- O ministro Alexandre de Moraes negou a inclusão do ministro Luiz Fux no núcleo 2 da ação penal nº 2693, solicitada pela defesa de Filipe Martins.
- A defesa argumentou que Fux participou dos núcleos 1 e 4 e pediu conexão entre núcleos com base no juiz natural; Moraes classificou o requerimento como meramente protelatório.
- Não há previsão legal ou regimental para a participação de um ministro da Segunda Turma no núcleo 2, segundo Moraes.
- O julgamento da ação penal por quatro ministros da Primeira Turma não viola o juiz natural nem a colegialidade, estando em conformidade com a Constituição e o regimento do STF.
O ministro do Supremo Tribunal Federal Alexandre de Moraes negou, nesta segunda-feira (8), a inclusão do ministro Luiz Fux no julgamento da ação penal nº 2693 (núcleo 2).

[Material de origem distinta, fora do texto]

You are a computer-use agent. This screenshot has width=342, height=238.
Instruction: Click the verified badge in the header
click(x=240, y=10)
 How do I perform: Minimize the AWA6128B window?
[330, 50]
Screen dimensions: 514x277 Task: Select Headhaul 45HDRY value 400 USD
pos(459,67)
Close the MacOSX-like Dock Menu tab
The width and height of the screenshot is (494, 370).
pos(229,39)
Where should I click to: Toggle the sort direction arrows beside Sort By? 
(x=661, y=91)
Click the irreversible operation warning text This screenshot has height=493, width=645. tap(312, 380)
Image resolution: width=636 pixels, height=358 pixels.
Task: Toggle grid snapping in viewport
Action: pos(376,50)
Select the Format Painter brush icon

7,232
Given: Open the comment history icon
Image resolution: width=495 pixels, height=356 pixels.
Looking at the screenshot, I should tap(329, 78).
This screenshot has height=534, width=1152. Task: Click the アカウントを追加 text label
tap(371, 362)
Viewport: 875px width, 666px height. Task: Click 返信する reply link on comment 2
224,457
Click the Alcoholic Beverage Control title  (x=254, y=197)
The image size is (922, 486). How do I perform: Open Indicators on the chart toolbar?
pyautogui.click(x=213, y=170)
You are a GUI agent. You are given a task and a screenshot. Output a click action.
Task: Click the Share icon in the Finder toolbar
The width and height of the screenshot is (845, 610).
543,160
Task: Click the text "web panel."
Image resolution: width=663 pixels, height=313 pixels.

O pedido foi feito pela defesa de Filipe Martins.
Moraes considerou os requerimentos meramente protelatórios e sem base legal ou regimental para a participação de Fux, que integra a Segunda Turma. A defesa sustenta conexão entre núcleos e o princípio do juiz natural.
Os advogados Jeffrey Chiquini e Ricardo Fernandes alegaram que, como Fux participou dos núcleos 1 e 4, o núcleo 2 também deveria contar com o ministro. Eles apontam para a garantia de juiz natural.
Para Moraes, o julgamento da ação penal por quatro ministros da Primeira Turma não viola o juiz natural nem a colegialidade. A decisão está em conformidade com as normas constitucionais e o regimento interno da Corte.
Contexto
A análise anterior já havia informado que Filipe Martins, ex-assessor, é alvo de ação penal no STF. Moraes sinalizou, anteriormente, a não participação de Fux no núcleo 2.
A defesa argumenta que a participação de Fux em outros núcleos indica conexão entre núcleos. A decisão de hoje mantém o núcleo 2 sob a condução de ministros da Primeira Turma.